(本記事は平成29年1月18日分の未投稿記事です。)
ある野球の試合の解説で「悪いファインプレー」と「いいエラー」という言葉が出てきました。
これは見かけ上はファインプレーに見えるスーパーキャッチだとしても守備位置が悪いこともあり、一方でエラーに見えるプレーでも守備位置や動きは良くても直前でボールのバウンドがイレギュラーしたために捕り損ねたというプレーもあるということです。
このように見かけ上の結果と裏でやっている行動が必ずしも結びついていないということは社会において往々にしてあります。
法律の世界でいえばとかく訴訟の結果が見かけ上のインパクトが強く感じられます。
ニュース映像などで「勝訴」と書いた幕を持って裁判所から人が出てくるシーンなどは非常に印象的に映ります。
しかし、訴訟の結果として勝ったということがそれまでにベストの対応をしてきたとは限りません。
このブログでも何度か書いてきたように、訴訟に発展すること自体が当事者双方にとって不幸な出来事であり、勝訴した側も経済的、精神的、肉体的に完全に無傷であるということは極めてまれなことです。
また、我々の業界では必ずしもすべての事件を勝訴で終わらせることが良しとされているわけではありません。

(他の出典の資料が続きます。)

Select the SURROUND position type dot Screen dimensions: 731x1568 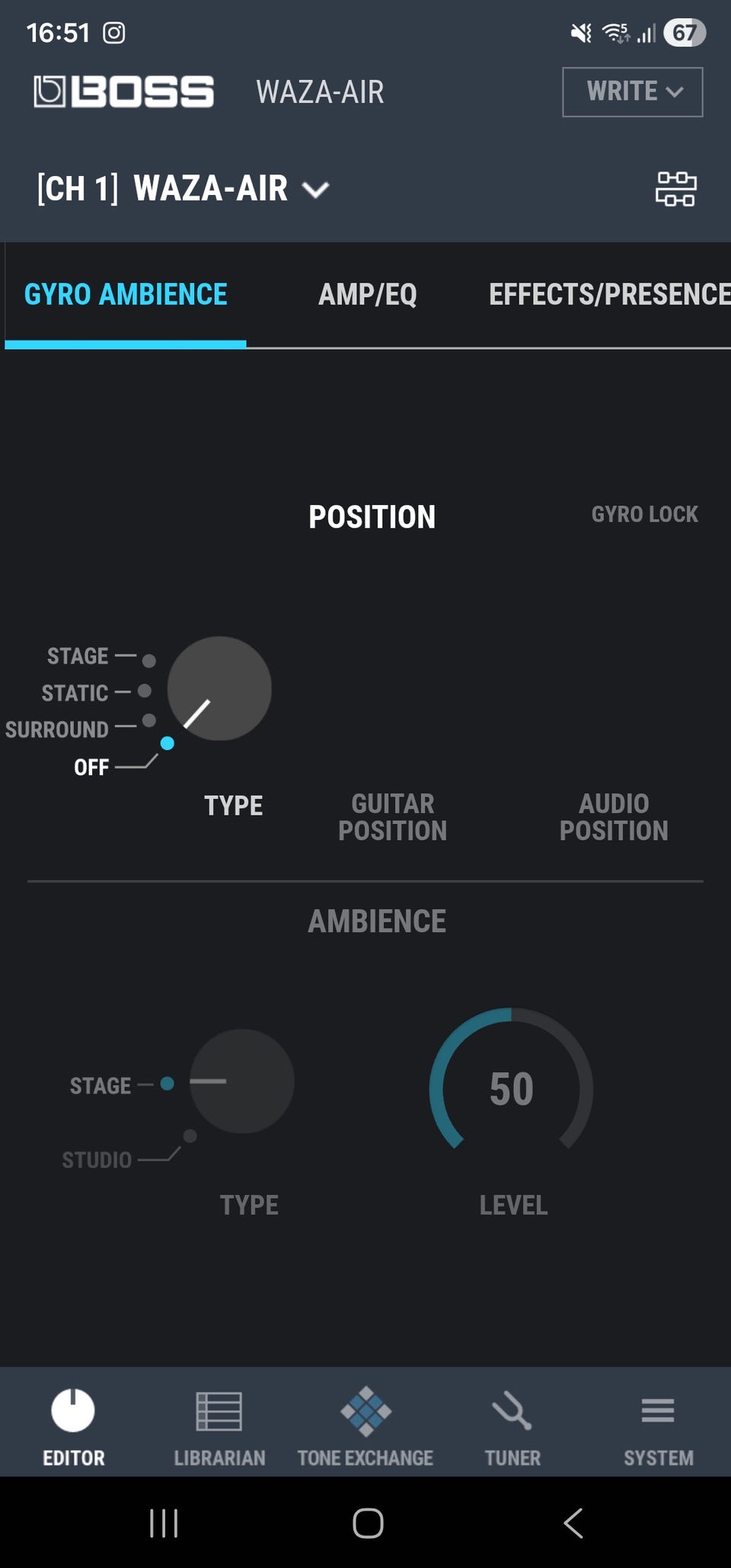click(x=149, y=720)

勝てる見込みの高い訴訟でも一定の譲歩をして和解したほうが、金銭回収の観点や上訴による事案解決の長期化防止の観点から有効な場合も多く存在します。
このことからすると、勝訴することがすべてファインプレーであると評価することはできません。
一方で企業が法務面で万全の体制を敷いていたとしても、人が絡むことである以上、100%紛争を防ぐことはできません。
しかし、体制の構築を進めてから紛争が起こる場合には、その体制を反省し見直すことができます。
見直しによってより強固が体制を作ることもできますが、最初に全く体制ができていなかった場合には見直しすらできません。
できうる限りの体制を築いてから起こった紛争は良いエラーであるといえるでしょう。
法務面で万全の守備体制を敷くためには、試合前からの専門コーチによる継続トレーニングを受けることが重要です。